Exactly one number should make up the answer: how many lines of the listing contain the string "agent".

> [Extracted entries]:
────

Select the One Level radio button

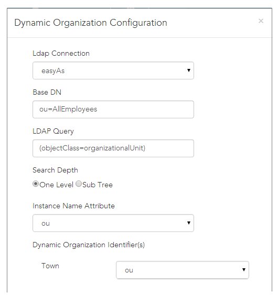[x=36, y=184]
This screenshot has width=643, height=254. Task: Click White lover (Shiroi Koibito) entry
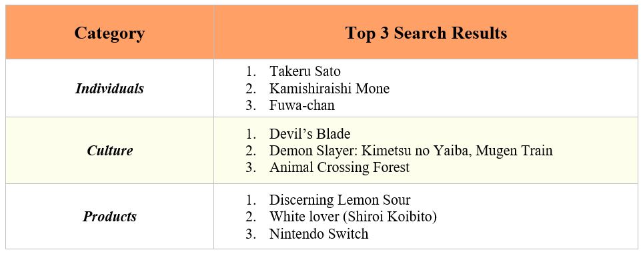click(x=353, y=217)
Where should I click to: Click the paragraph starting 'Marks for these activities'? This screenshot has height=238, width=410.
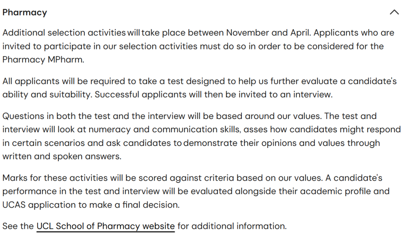click(x=196, y=191)
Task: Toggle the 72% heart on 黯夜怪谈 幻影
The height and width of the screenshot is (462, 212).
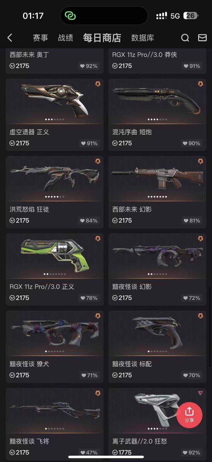Action: (x=192, y=298)
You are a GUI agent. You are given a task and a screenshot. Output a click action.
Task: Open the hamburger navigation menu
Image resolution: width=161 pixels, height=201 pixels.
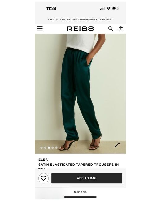coord(40,28)
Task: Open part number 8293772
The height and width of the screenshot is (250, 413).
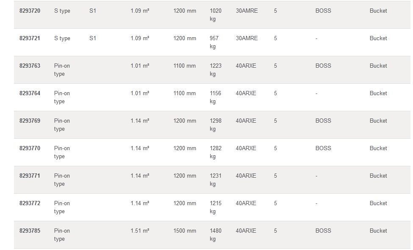Action: click(x=30, y=203)
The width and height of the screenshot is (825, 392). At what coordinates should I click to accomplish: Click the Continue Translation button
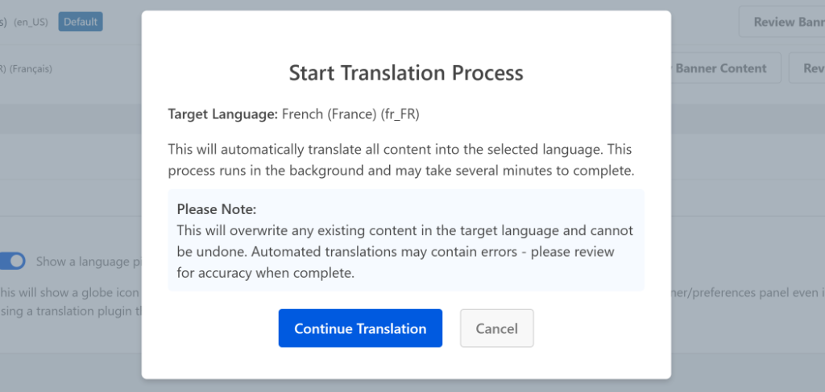(x=360, y=328)
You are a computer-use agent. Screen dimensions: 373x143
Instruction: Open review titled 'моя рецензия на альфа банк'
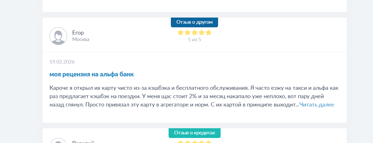point(92,74)
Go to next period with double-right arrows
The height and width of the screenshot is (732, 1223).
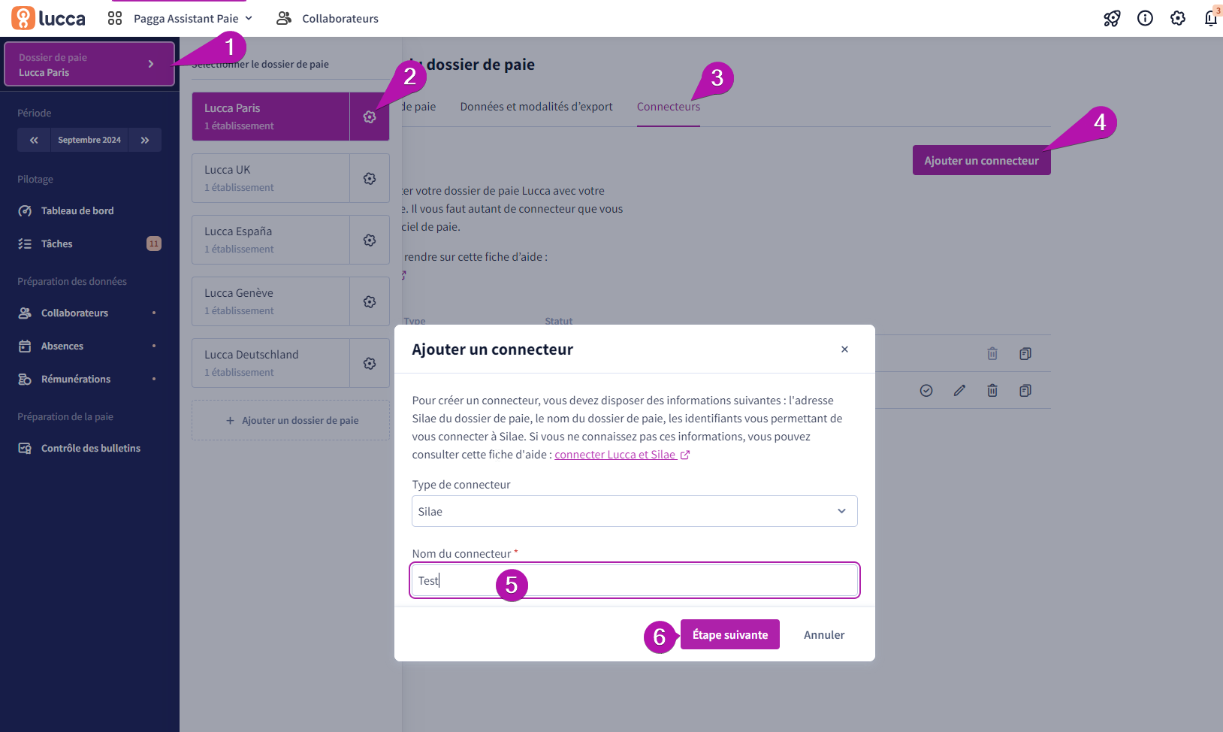click(145, 140)
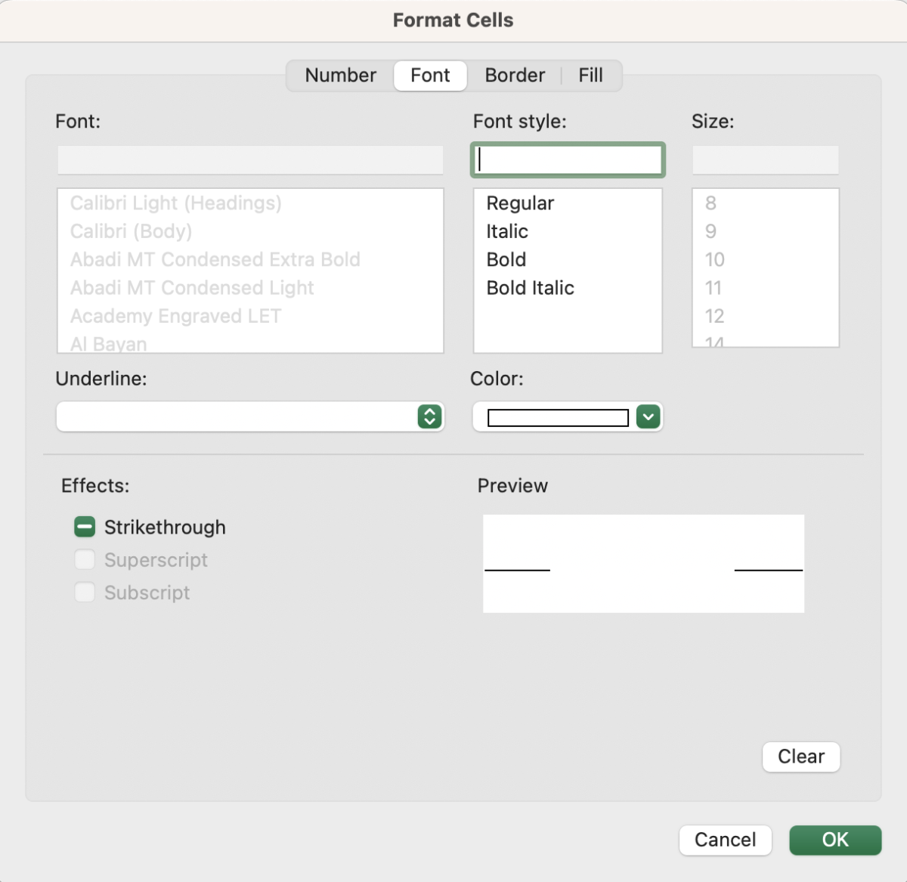Cancel the Format Cells dialog
This screenshot has height=882, width=907.
[725, 840]
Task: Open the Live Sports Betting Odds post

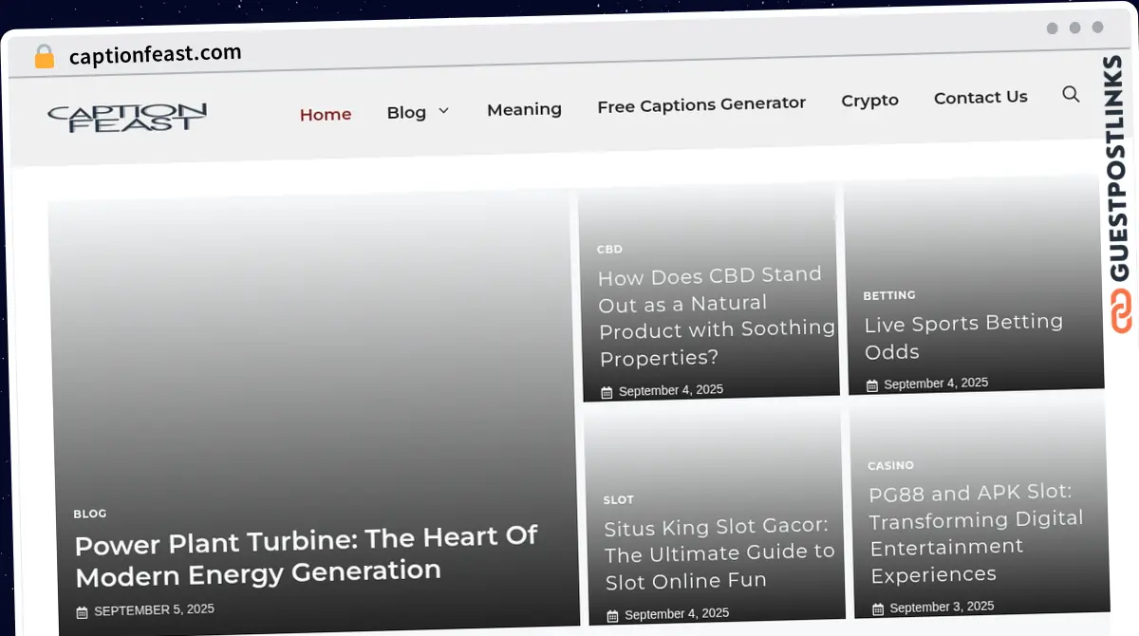Action: point(963,337)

────

> [Written response]: 2